THE RECORDS:

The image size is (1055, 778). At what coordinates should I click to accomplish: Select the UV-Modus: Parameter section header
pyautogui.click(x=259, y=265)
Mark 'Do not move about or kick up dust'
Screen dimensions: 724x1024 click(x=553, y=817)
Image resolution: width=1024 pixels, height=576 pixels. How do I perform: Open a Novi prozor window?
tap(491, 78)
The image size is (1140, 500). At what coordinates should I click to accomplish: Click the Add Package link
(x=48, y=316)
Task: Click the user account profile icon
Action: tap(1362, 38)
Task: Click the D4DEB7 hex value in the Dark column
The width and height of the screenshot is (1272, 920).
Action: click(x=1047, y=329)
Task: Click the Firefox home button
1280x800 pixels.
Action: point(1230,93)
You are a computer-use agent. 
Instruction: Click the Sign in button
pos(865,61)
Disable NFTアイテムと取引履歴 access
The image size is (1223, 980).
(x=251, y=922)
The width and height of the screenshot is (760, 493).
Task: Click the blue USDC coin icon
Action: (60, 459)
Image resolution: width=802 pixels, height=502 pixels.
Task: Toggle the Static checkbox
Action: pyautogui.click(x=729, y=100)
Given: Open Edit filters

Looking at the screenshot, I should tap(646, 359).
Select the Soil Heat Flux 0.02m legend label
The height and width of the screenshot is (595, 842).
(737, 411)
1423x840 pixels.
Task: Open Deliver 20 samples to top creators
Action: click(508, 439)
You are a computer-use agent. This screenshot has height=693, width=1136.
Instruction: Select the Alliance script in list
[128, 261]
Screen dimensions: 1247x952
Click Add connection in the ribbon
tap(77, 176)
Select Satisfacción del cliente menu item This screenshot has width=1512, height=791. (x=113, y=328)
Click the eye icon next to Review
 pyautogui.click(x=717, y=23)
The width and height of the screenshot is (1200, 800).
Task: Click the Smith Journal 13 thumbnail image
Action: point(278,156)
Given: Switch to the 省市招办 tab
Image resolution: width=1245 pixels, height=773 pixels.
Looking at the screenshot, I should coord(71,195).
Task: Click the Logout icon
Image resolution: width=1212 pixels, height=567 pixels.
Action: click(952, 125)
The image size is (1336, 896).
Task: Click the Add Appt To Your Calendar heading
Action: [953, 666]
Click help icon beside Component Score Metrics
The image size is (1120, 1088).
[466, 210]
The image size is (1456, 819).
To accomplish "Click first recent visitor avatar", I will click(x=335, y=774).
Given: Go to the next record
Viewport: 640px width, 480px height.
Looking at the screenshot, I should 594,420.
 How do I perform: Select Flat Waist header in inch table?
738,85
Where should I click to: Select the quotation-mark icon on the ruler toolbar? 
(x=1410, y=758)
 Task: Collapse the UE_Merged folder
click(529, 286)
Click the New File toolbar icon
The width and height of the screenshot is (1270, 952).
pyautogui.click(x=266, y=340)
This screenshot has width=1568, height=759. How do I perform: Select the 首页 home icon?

STATED TASK: Reproduce the records above with "How do I perform" swapped for "How can I perform" throughout and everything else left unchanged.

CORRECT OUTPUT:
The image size is (1055, 778). At what coordinates should I click to accomplish: Select the UV-Modus: Parameter section header
pyautogui.click(x=259, y=265)
Mark 'Do not move about or kick up dust'
Screen dimensions: 724x1024 click(x=553, y=817)
Image resolution: width=1024 pixels, height=576 pixels. How can I perform: Open a Novi prozor window?
tap(491, 78)
The image size is (1140, 500). At what coordinates should I click to accomplish: Click the Add Package link
(x=48, y=316)
Task: Click the user account profile icon
Action: tap(1362, 38)
Task: Click the D4DEB7 hex value in the Dark column
The width and height of the screenshot is (1272, 920).
Action: click(x=1047, y=329)
Task: Click the Firefox home button
1280x800 pixels.
Action: point(1230,93)
You are a computer-use agent. 
Instruction: Click the Sign in button
pos(865,61)
Disable NFTアイテムと取引履歴 access
The image size is (1223, 980).
(x=251, y=922)
The width and height of the screenshot is (760, 493).
Task: Click the blue USDC coin icon
Action: (60, 459)
Image resolution: width=802 pixels, height=502 pixels.
Task: Toggle the Static checkbox
Action: pyautogui.click(x=729, y=100)
Given: Open Edit filters

Looking at the screenshot, I should tap(646, 359).
Select the Soil Heat Flux 0.02m legend label
The height and width of the screenshot is (595, 842).
(737, 411)
1423x840 pixels.
Task: Open Deliver 20 samples to top creators
Action: click(508, 439)
You are a computer-use agent. This screenshot has height=693, width=1136.
Instruction: Select the Alliance script in list
[128, 261]
Screen dimensions: 1247x952
Click Add connection in the ribbon
tap(77, 176)
Select Satisfacción del cliente menu item This screenshot has width=1512, height=791. (x=113, y=328)
Click the eye icon next to Review
 pyautogui.click(x=717, y=23)
The width and height of the screenshot is (1200, 800).
Task: Click the Smith Journal 13 thumbnail image
Action: point(278,156)
Given: Switch to the 省市招办 tab
Image resolution: width=1245 pixels, height=773 pixels.
Looking at the screenshot, I should coord(71,195).
Task: Click the Logout icon
Image resolution: width=1212 pixels, height=567 pixels.
Action: click(952, 125)
The image size is (1336, 896).
Task: Click the Add Appt To Your Calendar heading
Action: [953, 666]
Click help icon beside Component Score Metrics
The image size is (1120, 1088).
[466, 210]
The image size is (1456, 819).
To accomplish "Click first recent visitor avatar", I will click(x=335, y=774).
Given: Go to the next record
Viewport: 640px width, 480px height.
Looking at the screenshot, I should 594,420.
 How can I perform: Select Flat Waist header in inch table?
738,85
Where should I click to: Select the quotation-mark icon on the ruler toolbar? 
(x=1410, y=758)
 Task: Collapse the UE_Merged folder
click(529, 286)
Click the New File toolbar icon
The width and height of the screenshot is (1270, 952).
pyautogui.click(x=266, y=340)
This screenshot has width=1568, height=759. How can I perform: Select the 首页 home icon?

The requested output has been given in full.